I recently read Linux Kernel Development by Robert Love
Loved the book. I’d read The Design of the Unix Operating System by M.J.Bach when I was a student many years ago, but I’d recently come along some tutorial articles describing how you’d go about building your own operating system and wanted to see how these ideas were used to write Linux. You can easily get the Unix sources out of git, but it is useful to have some idea of the kernel’s design before you start exploring.
This books serves the purpose really well. It doesn’t go into detail about the actual kernel boot process, but does cover how to get the Linux sources from git.
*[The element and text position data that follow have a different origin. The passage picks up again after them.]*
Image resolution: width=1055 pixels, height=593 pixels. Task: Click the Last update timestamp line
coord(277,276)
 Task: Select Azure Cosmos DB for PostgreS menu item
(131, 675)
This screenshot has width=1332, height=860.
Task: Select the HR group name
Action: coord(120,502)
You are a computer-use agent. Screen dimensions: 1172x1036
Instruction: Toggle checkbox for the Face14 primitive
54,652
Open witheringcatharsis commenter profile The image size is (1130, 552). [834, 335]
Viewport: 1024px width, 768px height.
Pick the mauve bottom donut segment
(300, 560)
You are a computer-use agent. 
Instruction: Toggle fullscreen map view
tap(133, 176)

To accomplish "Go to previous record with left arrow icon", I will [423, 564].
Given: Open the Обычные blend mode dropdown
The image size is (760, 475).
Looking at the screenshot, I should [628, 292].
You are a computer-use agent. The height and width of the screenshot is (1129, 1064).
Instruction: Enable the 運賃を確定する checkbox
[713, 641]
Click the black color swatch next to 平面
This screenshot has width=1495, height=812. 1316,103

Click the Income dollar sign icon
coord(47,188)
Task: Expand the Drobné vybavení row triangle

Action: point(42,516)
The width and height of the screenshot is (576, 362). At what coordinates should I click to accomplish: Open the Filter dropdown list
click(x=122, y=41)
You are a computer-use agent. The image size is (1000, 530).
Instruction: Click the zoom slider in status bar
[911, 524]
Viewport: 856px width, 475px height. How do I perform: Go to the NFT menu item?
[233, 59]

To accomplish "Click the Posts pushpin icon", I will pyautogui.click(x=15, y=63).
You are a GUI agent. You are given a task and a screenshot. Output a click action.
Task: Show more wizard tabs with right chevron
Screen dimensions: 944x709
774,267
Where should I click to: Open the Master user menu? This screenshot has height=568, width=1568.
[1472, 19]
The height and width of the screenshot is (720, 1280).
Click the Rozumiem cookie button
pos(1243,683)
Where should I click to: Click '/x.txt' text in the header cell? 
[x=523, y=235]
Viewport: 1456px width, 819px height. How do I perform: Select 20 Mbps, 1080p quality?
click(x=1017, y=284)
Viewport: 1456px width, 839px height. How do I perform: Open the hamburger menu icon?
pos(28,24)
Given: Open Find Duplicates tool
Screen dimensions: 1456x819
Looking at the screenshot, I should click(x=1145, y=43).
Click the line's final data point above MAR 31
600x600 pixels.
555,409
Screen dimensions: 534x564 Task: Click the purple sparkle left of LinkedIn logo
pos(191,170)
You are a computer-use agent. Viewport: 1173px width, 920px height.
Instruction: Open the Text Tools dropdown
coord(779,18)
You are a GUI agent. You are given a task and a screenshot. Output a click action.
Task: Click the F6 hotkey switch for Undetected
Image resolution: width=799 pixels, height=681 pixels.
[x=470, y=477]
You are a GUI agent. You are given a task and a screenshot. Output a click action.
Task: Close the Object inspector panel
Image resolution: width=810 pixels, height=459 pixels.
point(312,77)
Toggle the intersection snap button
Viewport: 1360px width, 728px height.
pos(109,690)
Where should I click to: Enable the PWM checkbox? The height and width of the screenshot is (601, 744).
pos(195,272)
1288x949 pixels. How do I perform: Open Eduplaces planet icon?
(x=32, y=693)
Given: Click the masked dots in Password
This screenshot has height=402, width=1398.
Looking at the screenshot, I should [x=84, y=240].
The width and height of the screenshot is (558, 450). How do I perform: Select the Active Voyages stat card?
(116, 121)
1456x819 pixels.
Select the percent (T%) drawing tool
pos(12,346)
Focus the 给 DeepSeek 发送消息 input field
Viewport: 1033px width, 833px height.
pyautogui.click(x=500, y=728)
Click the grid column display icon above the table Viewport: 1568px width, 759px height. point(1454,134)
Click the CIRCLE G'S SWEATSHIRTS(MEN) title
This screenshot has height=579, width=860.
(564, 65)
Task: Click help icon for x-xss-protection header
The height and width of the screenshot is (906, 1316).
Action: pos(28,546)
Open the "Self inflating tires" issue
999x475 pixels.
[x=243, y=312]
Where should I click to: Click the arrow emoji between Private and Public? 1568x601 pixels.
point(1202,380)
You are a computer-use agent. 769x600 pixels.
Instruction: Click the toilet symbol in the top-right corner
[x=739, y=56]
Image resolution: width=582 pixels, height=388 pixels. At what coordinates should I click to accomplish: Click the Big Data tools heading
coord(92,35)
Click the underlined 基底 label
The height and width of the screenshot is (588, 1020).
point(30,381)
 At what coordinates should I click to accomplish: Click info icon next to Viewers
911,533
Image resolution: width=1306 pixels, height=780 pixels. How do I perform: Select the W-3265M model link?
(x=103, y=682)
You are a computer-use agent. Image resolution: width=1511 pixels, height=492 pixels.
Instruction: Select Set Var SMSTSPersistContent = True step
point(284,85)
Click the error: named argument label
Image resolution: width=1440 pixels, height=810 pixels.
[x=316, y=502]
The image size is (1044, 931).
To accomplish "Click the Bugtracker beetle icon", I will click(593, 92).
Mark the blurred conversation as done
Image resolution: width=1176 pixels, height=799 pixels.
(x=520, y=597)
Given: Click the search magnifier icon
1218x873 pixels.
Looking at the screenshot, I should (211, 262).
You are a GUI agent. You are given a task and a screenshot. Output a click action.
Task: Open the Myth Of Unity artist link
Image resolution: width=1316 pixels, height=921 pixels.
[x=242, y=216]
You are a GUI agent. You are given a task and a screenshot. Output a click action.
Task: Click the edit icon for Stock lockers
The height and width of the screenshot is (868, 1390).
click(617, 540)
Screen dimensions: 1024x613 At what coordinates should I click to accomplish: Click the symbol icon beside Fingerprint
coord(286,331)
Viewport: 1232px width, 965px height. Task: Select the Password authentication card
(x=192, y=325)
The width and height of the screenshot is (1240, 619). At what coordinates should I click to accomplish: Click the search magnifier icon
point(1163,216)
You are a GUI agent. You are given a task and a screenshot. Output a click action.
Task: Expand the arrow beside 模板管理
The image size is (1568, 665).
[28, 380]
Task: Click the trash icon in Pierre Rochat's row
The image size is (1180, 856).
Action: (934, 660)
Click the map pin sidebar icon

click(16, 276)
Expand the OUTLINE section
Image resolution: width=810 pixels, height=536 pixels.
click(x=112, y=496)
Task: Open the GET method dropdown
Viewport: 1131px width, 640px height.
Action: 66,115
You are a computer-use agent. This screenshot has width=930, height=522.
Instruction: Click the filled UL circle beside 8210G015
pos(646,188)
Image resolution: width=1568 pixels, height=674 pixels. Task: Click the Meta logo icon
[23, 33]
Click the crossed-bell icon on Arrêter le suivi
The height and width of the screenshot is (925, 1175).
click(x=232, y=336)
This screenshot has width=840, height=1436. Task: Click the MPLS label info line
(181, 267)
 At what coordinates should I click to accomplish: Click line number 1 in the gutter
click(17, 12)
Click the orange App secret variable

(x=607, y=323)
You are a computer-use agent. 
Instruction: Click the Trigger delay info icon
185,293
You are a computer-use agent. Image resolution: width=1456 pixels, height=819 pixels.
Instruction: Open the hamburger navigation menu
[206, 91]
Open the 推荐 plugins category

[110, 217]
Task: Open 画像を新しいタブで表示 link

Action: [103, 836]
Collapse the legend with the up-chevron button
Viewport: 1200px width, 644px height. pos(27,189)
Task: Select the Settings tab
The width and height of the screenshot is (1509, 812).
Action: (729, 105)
It then covers the various parts of the kernel architecture, starting with processes and the scheduler, the process for making system calls, the various important kernel data structures and their implementation. It moves on to interrupt handling, discussing top and bottom halves, the former being the code that runs in a fairly uninterruptible state in order to service the device, often by recording information that is later processed by a lower priority bottom half.
Kernel synchronisation and time management are covered in detail followed by information on devices and their interface, followed by a discussion of memory management and the process address space.
The book is really well written, and gives the reader a really good idea of the implementation of Linux. There are a few questions that weren’t covered: how are signals delivered to a process (and how does the process handle them), and how is paging implemented, but this book is well worth reading if you want to start experimenting with the Linux kernel. I went out and grabbed Ubuntu and installed it on a virtual machine, and have been trying a copy of the kernel from a git checkout, which isn’t a pain free process which I will cover in another blog post.